Haeinsa
Welcome to Haeinsa, a World Heritage Site that recognizes this Buddhist temple as irreplaceable to the Korean people and to their culture.

This overlooks the temple, which of course is set in the mountains surrounded by relatively untouched Korean forest.
I still can't get over the craftsmanship of the decorations around the temples.








This is how absolutely amazing this is. There are over 80,000 carved wooden blocks, roughly cut in the same size, with beautiful carvings of the Tripitaka. Apparently this makes them even more valuable. To make this it took 16 years. This includes cutting, curing, and carving the wooden blocks.
They carefully selected birch wood , then soaked it in brine and boiling it in salt before drying it (to help preserve it in the forth coming years........it worked).
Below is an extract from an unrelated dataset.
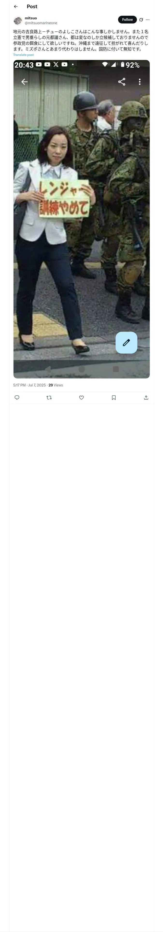Click the share post upload icon

pos(146,397)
Locating and constructing a "sophisticated repository" (It really is a piece of work, considering it was constructed over 600 years ago) and then carved the blocks into their present form.
This is the coolest part! And this shows that modern technology got nothing on the old traditions. In the 1970's, President Pak Chung-hee wanted to move the Tripitaka to a modern facility that should have insured the preservation. When some of the blocks were found to have started growing mildew the plan was pitched and it was moved back to it's original holding in Haeinsa.
The blocks that are on display are actually the second set. About a hundred years earlier some invaders burnt the original ones that were made between 1011 and 1087. The second set was made shortly after the burning occurred, between 1232 and 1251.